__Brief A__:
Answer these from the text about the R‑4 report:
(i) How many of the 17 indicators meet benchmarks?
(ii) What percentage threshold did presenters recommend for the K–3 "developing" benchmark?
(iii) Which grades make up the intermediate level?

__Provided text__:
↓

The De Forest Area School District Board of Education voted to accept the board policy R‑4 report, which presents district indicators for connectedness, citizenship and wellness, and to pursue recommended indicator revisions that distinguish early elementary (K–3) development from older grades.
Administrators presented the R‑4 findings, saying 13 of the 17 indicators meet benchmarks while three SEL competencies at the elementary/intermediate level fall below the current 80 percent threshold; one indicator remains a baseline under development. Presenters recommended changing the K–3 benchmark language from a proficiency standard to a developmentally appropriate “developing” threshold at 80 percent, and leaving the 4–6 (intermediate) threshold at a higher expectation. The board discussed measurement approaches, the limits of student‑survey data and complementary evidence such as extracurricular participation and ACP exit interview results.
“We want our youngest students to really get strong SEL skills that then translate going up,” a presenter said, explaining why the K–3 rubric should reflect developmental support rather than independent proficiency.

↑

__Material provided__:
↓

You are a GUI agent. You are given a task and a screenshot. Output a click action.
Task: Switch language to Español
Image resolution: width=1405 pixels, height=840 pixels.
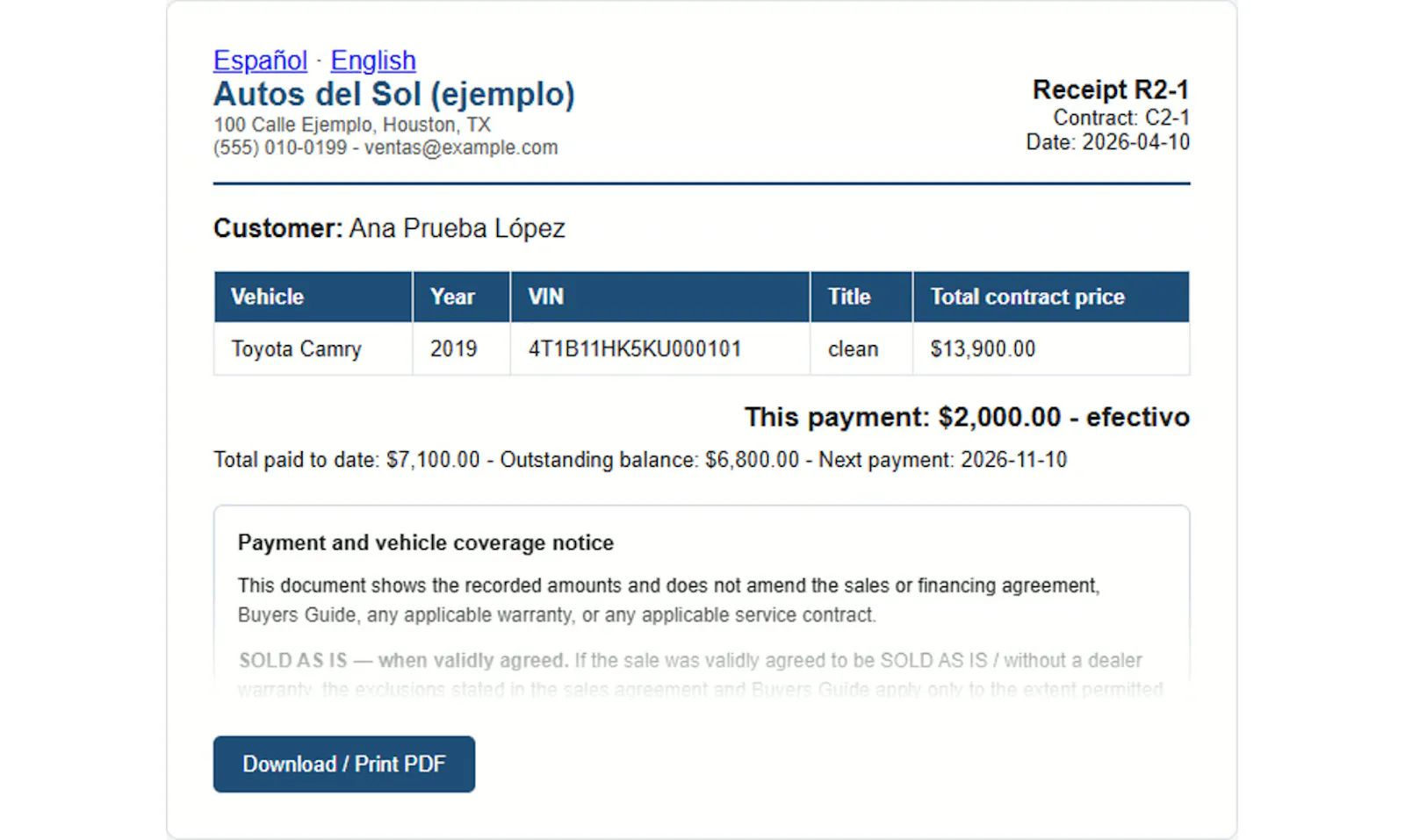[x=260, y=61]
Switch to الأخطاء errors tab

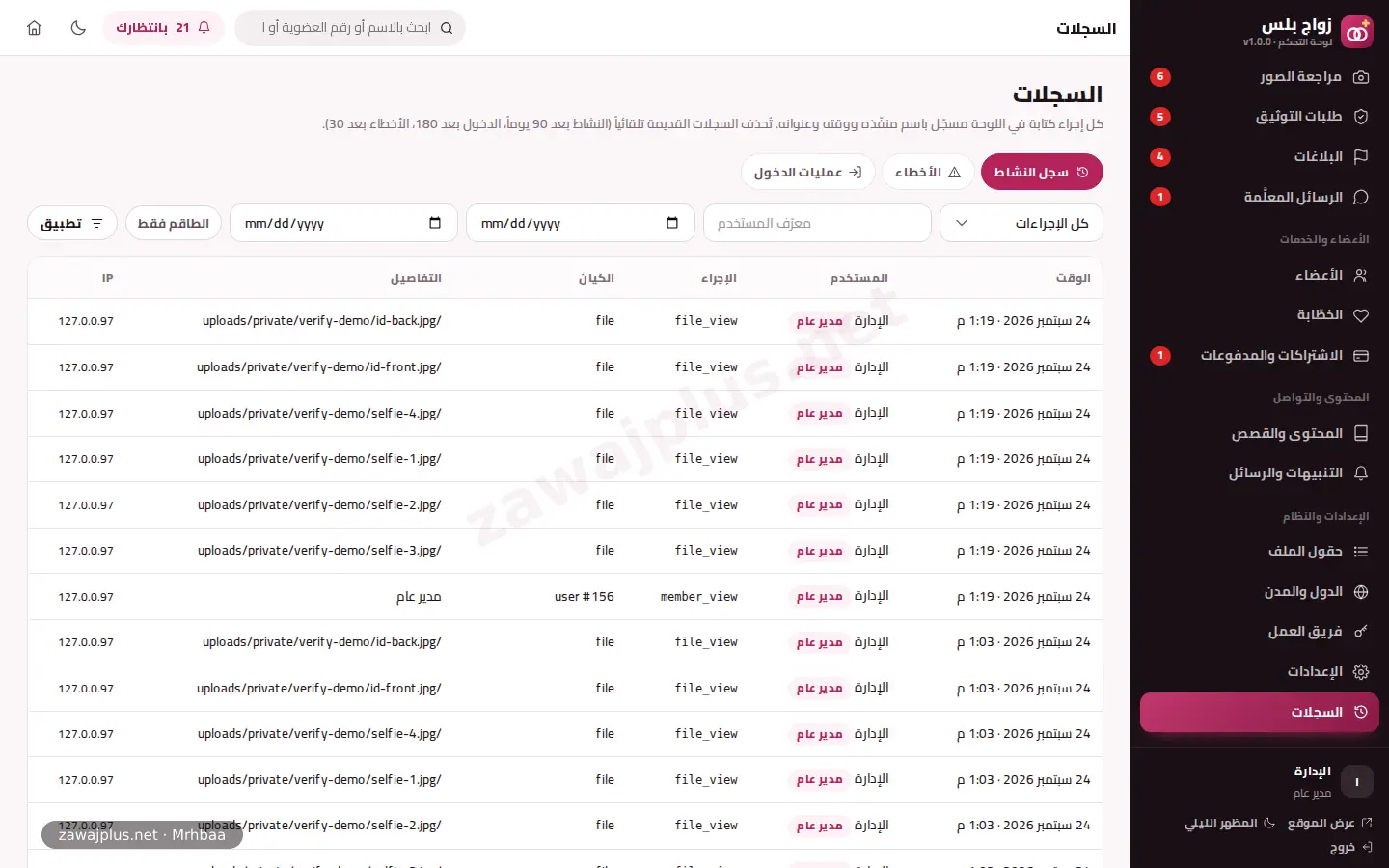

↑

__Brief B__:
Lay out the rows in Block 1 as a numbered list, skipping blank lines and leaving out the pictures.

__Solution A__:
(i) 13
(ii) 80 percent
(iii) Grades 4–6

__Solution B__:
1. You are a GUI agent. You are given a task and a screenshot. Output a click action.
2. Task: Switch language to Español
3. Image resolution: width=1405 pixels, height=840 pixels.
4. [x=260, y=61]
5. Switch to الأخطاء errors tab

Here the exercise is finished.